Action item:
Your response should be an exact reproduction of the data below, beginning at the line containing "Click the HTML5 file icon in breadcrumbs" and ending with the final line.

[Start of section]

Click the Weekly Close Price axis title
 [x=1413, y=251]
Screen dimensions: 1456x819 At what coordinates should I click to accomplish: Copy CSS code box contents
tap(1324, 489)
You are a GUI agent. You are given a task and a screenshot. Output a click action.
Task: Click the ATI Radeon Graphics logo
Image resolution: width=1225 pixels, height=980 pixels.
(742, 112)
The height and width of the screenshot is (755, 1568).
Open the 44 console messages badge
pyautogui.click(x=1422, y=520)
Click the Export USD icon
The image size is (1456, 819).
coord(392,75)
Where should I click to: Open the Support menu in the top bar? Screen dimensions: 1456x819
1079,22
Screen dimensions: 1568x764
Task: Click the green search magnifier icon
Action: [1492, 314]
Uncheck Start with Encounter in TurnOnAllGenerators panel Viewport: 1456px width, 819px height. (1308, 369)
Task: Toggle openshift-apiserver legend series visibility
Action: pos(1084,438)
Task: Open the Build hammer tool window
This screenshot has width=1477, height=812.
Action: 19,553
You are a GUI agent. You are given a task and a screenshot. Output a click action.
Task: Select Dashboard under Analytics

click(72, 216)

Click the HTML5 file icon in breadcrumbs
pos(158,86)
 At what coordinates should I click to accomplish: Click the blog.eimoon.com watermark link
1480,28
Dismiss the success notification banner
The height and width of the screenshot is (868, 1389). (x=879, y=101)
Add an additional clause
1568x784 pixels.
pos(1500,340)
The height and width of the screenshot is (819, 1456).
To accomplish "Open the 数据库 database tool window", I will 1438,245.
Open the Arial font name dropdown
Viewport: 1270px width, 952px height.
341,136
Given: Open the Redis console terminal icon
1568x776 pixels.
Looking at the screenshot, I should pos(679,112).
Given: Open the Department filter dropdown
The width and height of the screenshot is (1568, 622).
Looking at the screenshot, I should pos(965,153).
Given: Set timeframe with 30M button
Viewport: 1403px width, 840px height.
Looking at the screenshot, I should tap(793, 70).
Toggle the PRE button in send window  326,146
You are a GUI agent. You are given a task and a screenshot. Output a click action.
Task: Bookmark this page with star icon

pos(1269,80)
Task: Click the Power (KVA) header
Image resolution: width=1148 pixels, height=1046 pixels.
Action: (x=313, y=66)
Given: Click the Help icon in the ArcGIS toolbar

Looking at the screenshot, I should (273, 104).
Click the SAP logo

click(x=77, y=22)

[End of section]

Answer:
Click the HTML5 file icon in breadcrumbs
pos(158,86)
 At what coordinates should I click to accomplish: Click the blog.eimoon.com watermark link
1480,28
Dismiss the success notification banner
The height and width of the screenshot is (868, 1389). (x=879, y=101)
Add an additional clause
1568x784 pixels.
pos(1500,340)
The height and width of the screenshot is (819, 1456).
To accomplish "Open the 数据库 database tool window", I will 1438,245.
Open the Arial font name dropdown
Viewport: 1270px width, 952px height.
341,136
Given: Open the Redis console terminal icon
1568x776 pixels.
Looking at the screenshot, I should pos(679,112).
Given: Open the Department filter dropdown
The width and height of the screenshot is (1568, 622).
Looking at the screenshot, I should pos(965,153).
Given: Set timeframe with 30M button
Viewport: 1403px width, 840px height.
Looking at the screenshot, I should tap(793, 70).
Toggle the PRE button in send window  326,146
You are a GUI agent. You are given a task and a screenshot. Output a click action.
Task: Bookmark this page with star icon

pos(1269,80)
Task: Click the Power (KVA) header
Image resolution: width=1148 pixels, height=1046 pixels.
Action: (x=313, y=66)
Given: Click the Help icon in the ArcGIS toolbar

Looking at the screenshot, I should (273, 104).
Click the SAP logo

click(x=77, y=22)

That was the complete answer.